Enter the Flaming Lips.

The group of dirty-hippy Pink Floyd fans known as the Flaming Lips had been tooling around Oklahoma and throughout the Midwest since the early '80s. They'd built a small-but-faithful fanbase over the years, and the independent success of their 1990 album, In a Priest Driven Ambulance, got the attention of Warner Bros. Records, who signed them later that year.

Despite some turbulent recording sessions and the departure of two members, the Lips managed to use the fat wad of cash provided by their new corporate backers to create a fantastic major-label debut, Hit to Death in the Future Head, which came out on Aug. 5, 1992.

The aforementioned turbulence seemed to stem directly from their new major-label backing. According to Lips frontman Wayne Coyne, one member, Nathan Roberts, was more interested in playing the part of the rock star than working in a band.

"Nathan thought you got on Wamer (sic) Borthers and then you could just buy a mansion and be on American Bandstand," Coyne told NME back in 1999. "And that didn't happen, so within six months he'd gone."

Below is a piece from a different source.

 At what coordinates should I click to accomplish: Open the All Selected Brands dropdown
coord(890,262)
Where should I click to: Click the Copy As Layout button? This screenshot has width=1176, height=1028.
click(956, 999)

Another member, Jonathan Donahue, decided to get back to fronting his own band, Mercury Rev. They soon released their debut album, Yerself Is Steam.

The Lips as a whole felt a lack of direction while working on their Warner debut in 1991. Coyne told NME:

We thought we had a lot of ideas, but we didn't really. We had the freedom of having more money to spend, but that changes everybody. It's a strange record, we were just lost. Nathan was renting a pile of porn tapes this high every day, he would wake up and watch them and we would go downstairs to the studio: 'Here we are, we're exploring all the brand new sounds we've had in our heads for years.' But everybody would just drift back upstairs.

Once the album was complete, the band found itself short two people. But they found excellent replacements in drummer Steven Drozd and guitarist Ronald Jones. They were ready to leap into the mainstream. Except, they couldn't, at least not right away. Hit to Death in the Future Head was forced to sit on the shelf for nearly a year as the band and the label worked out complications over a sample the band used.

Then, finally, they released their first album to the world-at-large. The lead single, "Talkin' 'Bout the Smiling Deahporn Blues (Everyone Wants to Live Forever)," fit right in with the music of the early '90s:

The lead song sounds like a mix between psychedelia and pop music, but the pop aspects of the record quickly become overwhelmed with droning guitars, hypnotic drumming and languid vocals. You could enjoy this album completely sober, but you'd probably miss a lot. Take, for example, "The Sun":

That's not to say that the disc is nothing but drugged-out hippie fodder. There's much and varied rock and roll here. Just listen to "The Magician vs. the Headache":

Since then, the Flaming Lips have managed to hold on to their major label status while steadfastly refusing to do anything that makes sense, at least to anyone on the outside looking in.

And from this apparent chaos, they've managed to make some truly awe-inspiring music.